Screen grounding examples:
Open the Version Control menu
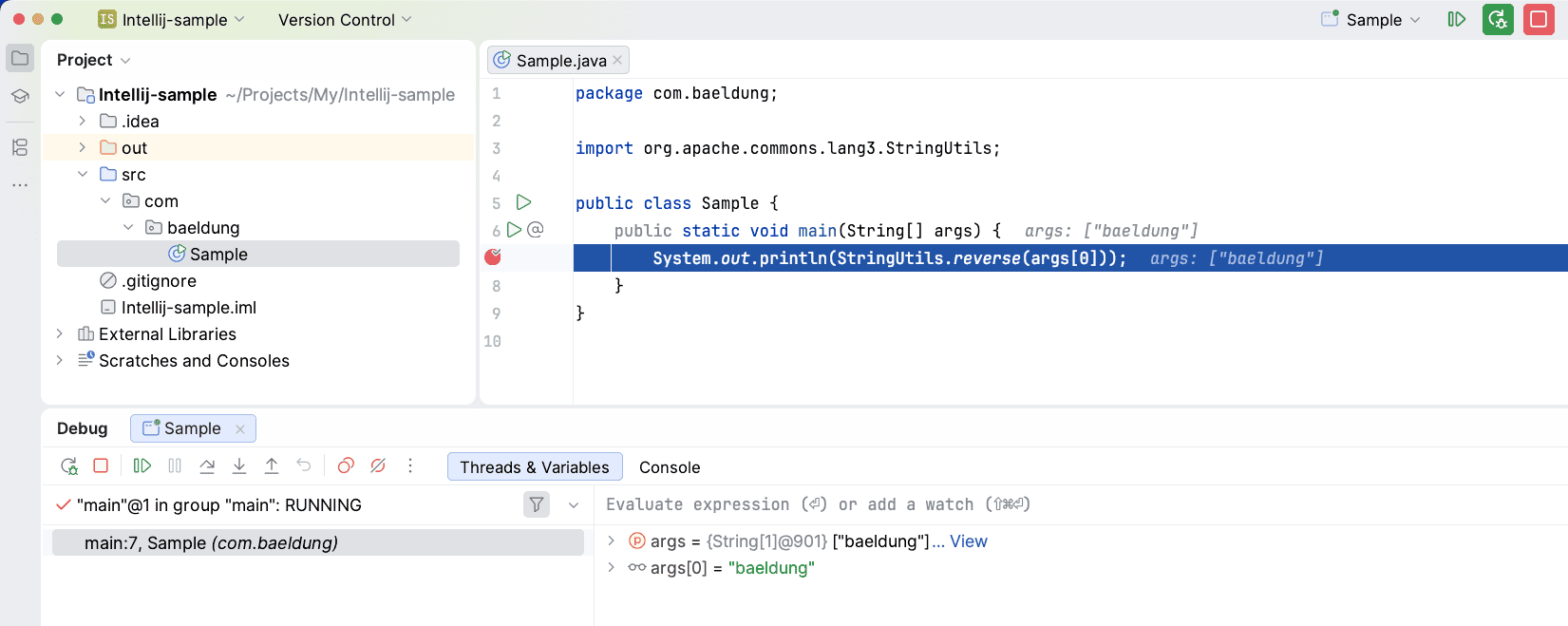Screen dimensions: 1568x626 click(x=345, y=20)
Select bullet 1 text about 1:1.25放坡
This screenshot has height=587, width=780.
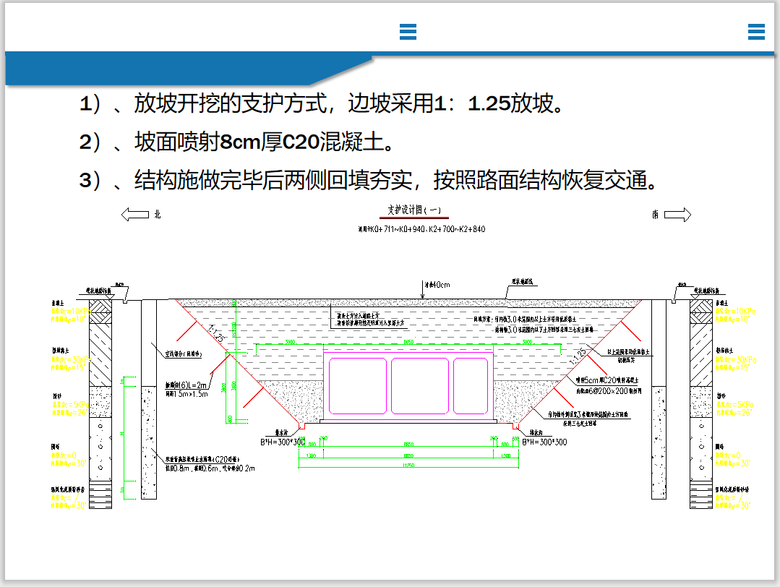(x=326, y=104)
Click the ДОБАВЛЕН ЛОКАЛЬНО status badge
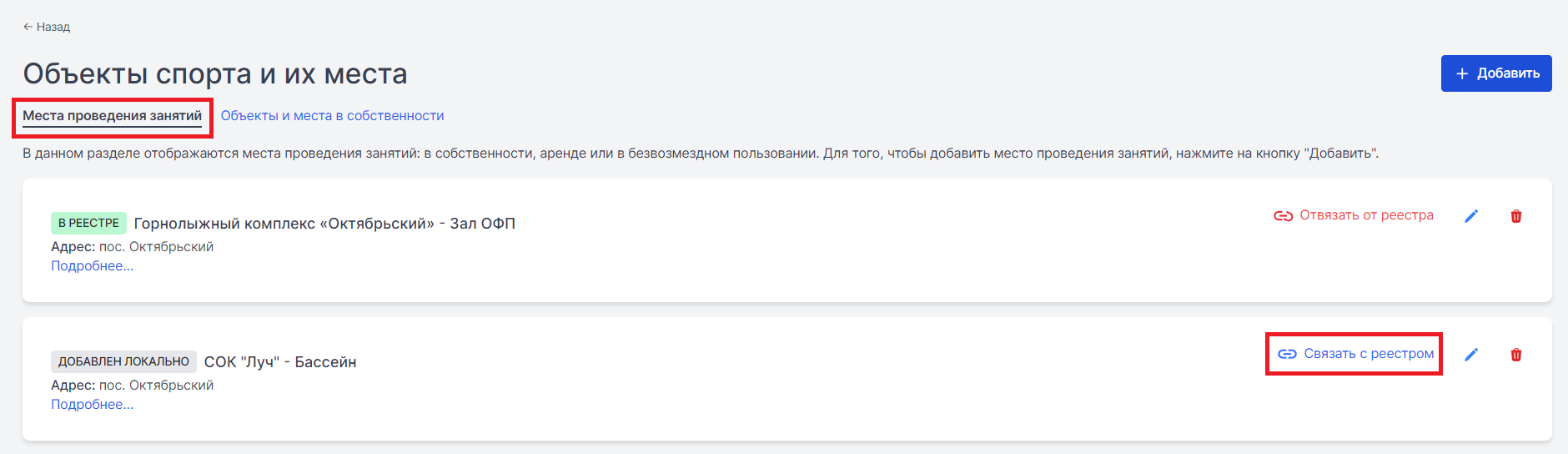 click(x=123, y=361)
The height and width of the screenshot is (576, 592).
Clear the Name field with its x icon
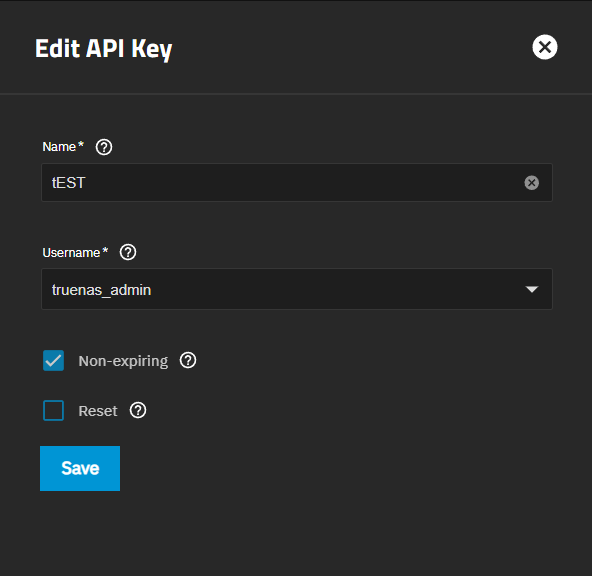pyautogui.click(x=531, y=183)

GIVEN INSTRUCTION:
Arrange the lines above as a two-column CSV with the headers instruction and response, one row per line. Put each line's text and its answer in separate quoted fields, replace line breaks with spaces, and leave the pictures out.

EXERCISE OUTPUT:
instruction,response
"Open the Version Control menu","Screen dimensions: 1568x626 click(x=345, y=20)"
"Select bullet 1 text about 1:1.25放坡 This screenshot has height=587, width=780.","(x=326, y=104)"
"Click the ДОБАВЛЕН ЛОКАЛЬНО status badge","click(x=123, y=361)"
"The height and width of the screenshot is (576, 592). Clear the Name field with its x icon","pyautogui.click(x=531, y=183)"